【NY市場】ドル高の流れ続く ドル円は本日高値圏に戻す展開

 きょうのNY為替市場もドル高の流れが続いてる。下げて始まった米国債利回りがプラスに転じ、ドルロング勢の勢いは止まらないようだ。米株式市場でダウ平均は上げが一服し、トランプ相場も一服といったところだが、ドルのほうはまだ根強い上値期待があるようだ。

 前日はイエレンFRB議長の議会証言で12月利上げの可能性を強く示唆しており、12月の利上げについて市場は、ほぼ確実視している。市場の注目は既に来年以降に移っているのかもしれない。来年は2回の利上げというのが9月FOMC時点でのFOMCメンバーのコンセンサスだったが、トランプ氏の財政拡大を伴う経済政策が実施されればインフレ期待が高まり、利上げのペースは従来の見通しよりも加速するとの見方にシフトしているのかもしれない。

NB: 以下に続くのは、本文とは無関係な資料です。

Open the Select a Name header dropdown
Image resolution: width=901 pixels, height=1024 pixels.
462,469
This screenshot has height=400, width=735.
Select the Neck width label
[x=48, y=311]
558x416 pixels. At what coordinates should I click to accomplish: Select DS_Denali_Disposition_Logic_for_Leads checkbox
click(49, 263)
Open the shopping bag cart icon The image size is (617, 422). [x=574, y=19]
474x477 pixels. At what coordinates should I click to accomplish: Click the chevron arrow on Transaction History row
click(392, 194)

 ドル円は序盤こそ利益確定売りで109円台に下落する場面も見られたが、110円台後半の本日高値圏まで戻す展開となった。日銀がイールドカーブ操作をこのまま堅持できるようであれば、日米の金利差は更に拡大が続くとの見方がドル円をサポートしているのかもしれない。

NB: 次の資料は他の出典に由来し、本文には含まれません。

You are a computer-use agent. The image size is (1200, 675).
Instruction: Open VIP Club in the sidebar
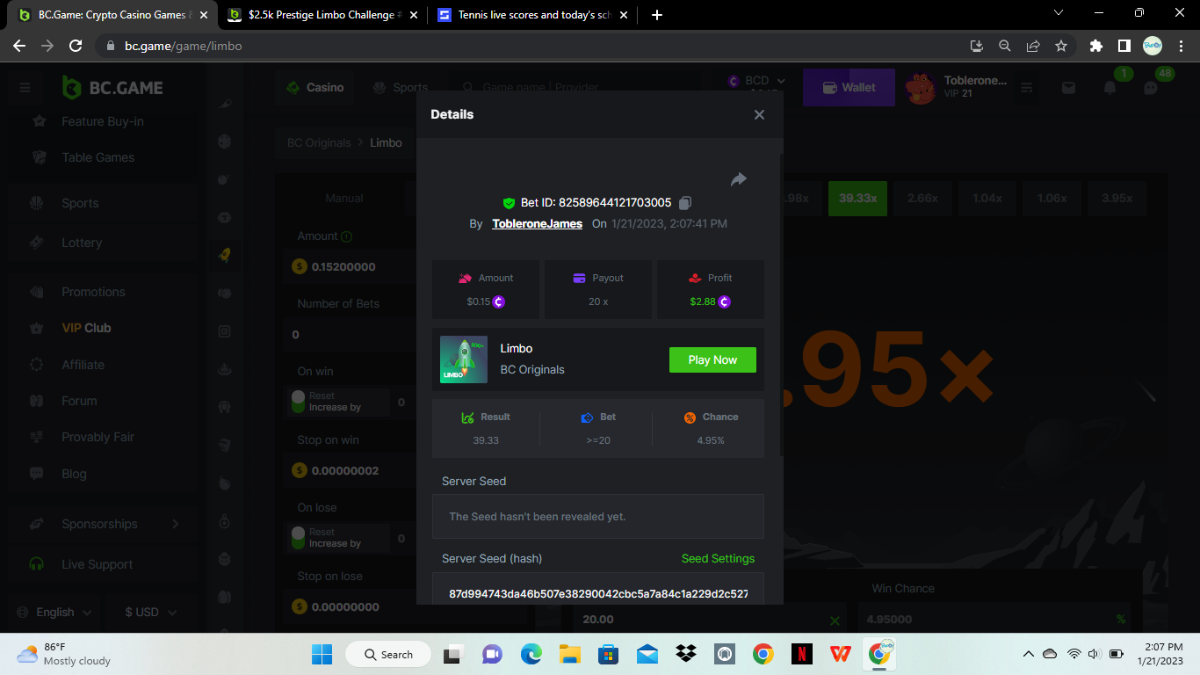coord(86,328)
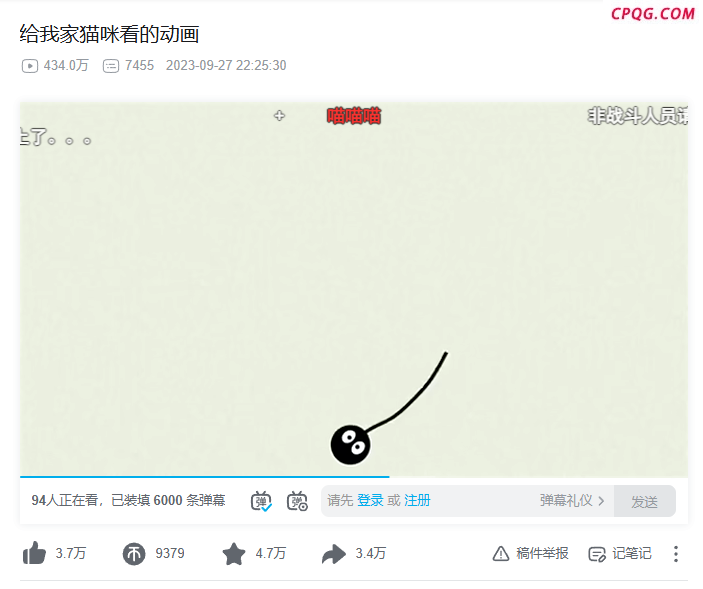The width and height of the screenshot is (703, 589).
Task: Open danmaku settings icon
Action: tap(297, 501)
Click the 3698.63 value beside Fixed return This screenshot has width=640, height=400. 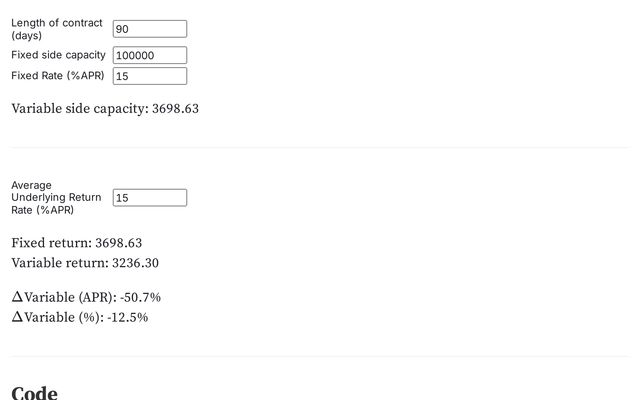pyautogui.click(x=118, y=243)
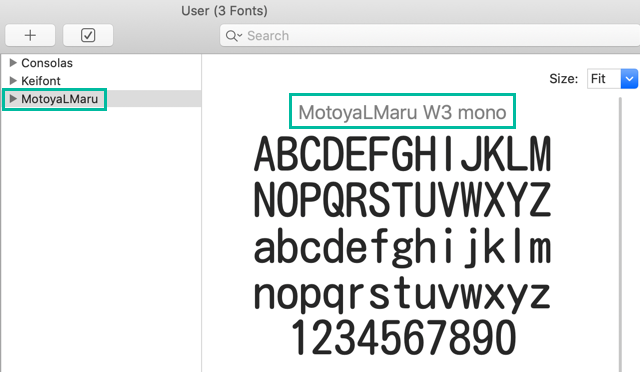Click the lowercase nopqrstuvwxyz preview line
The height and width of the screenshot is (372, 640).
click(x=402, y=294)
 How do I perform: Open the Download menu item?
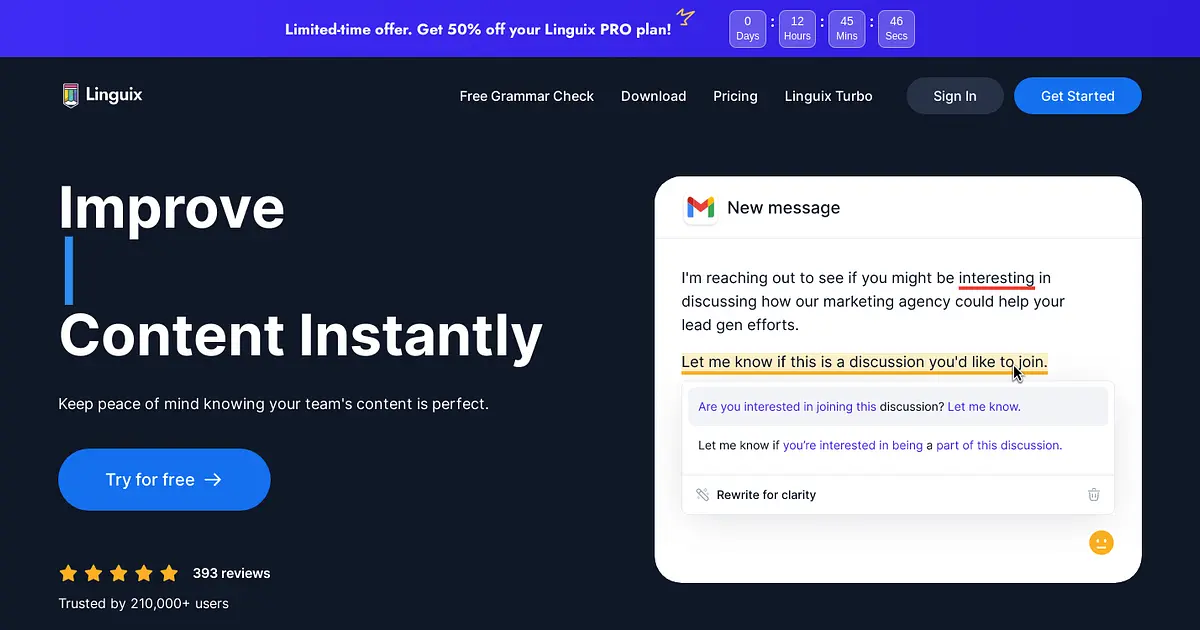653,96
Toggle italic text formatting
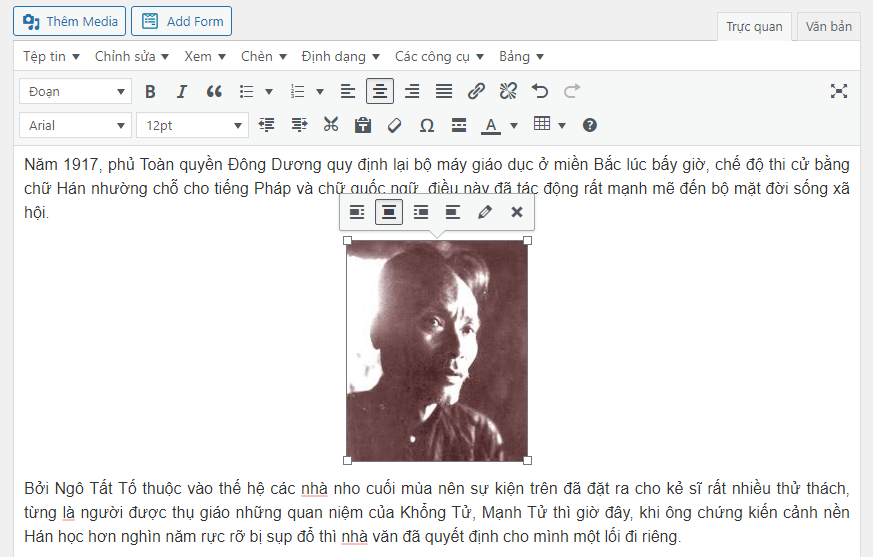This screenshot has width=873, height=557. pos(182,92)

 ただ、さすがに過熱感は否めず、過熱感を示すテクニカル指標であるRSIは昨年6月以来の80に迫っている。買われ過ぎのラインである70をはるかに超えた水準。

 昨年6月の水準は125円台に上昇していた時の水準で直近の高値。そこから今年6月まで相場は下げが続いたが、その下降波のフィボナッチ38.2%戻しの水準が109.20付近で既に水準は超えている。38.2%戻しの水準を突破するようであれば、50%戻しの水準まで到達する可能性が高まる。その水準が112.40付近にあり、ドル・円は112円台半ばを視野に入れたことになる。

 ユーロドルは1.05台に下落し、2015年11月来の安値水準まで下落。米利上げ期待が高まる一方でECBは、12月の理事会で金融緩和を強化し資産購入プログラムの期限延長を発表するとの見方が根強い。大統領選以降、9日続落しており下落率は4%近くに達している。

 この動きを見て市場の一部にはパリティ(1.00)まで下落する可能性もあるとの見方も出始めている。この見方の背景には金融政策やインフレ期待の格差のみならず、来年の欧州の政治リスクがある。

 ただ、その可能性にはまだ懐疑的だ。パリティの可能性が指摘されたのは2015年のギリシャ問題の時以来である。その時はユーロ自体が他の通貨に対して下落したが、今回はドル高に伴うもの。あくまで米国発でユーロ発のユーロ売りではない。

 また、足元の指標だけで見れば相変わらず、低インフレではあるが、債務危機時よりは良好だ。債務危機時でさえユーロドルはパリティに達しておらず、今回の状況からすればまだその可能性は低いと思わざるを得ない。

 ポンドは全体的に軟調な動きとなっており、対ドルのみならず、対ユーロでも下落している。トランプ氏の米大統領選勝利以降、市場にはリスク選好の雰囲気も見られ、これまで一辺倒の下げを見せてきたポンドにも買戻しが入っていた。ただ、トランプ相場も一服となる中で買い戻しの動きを後退させているようだ。

 また、一部には来週のハモンド英財務相が発表する秋の編成方針を指摘する向きもいる。11月23日に公表予定だが、直近のポンド上昇に対する利益確定売りの好機との指摘も聞かれた。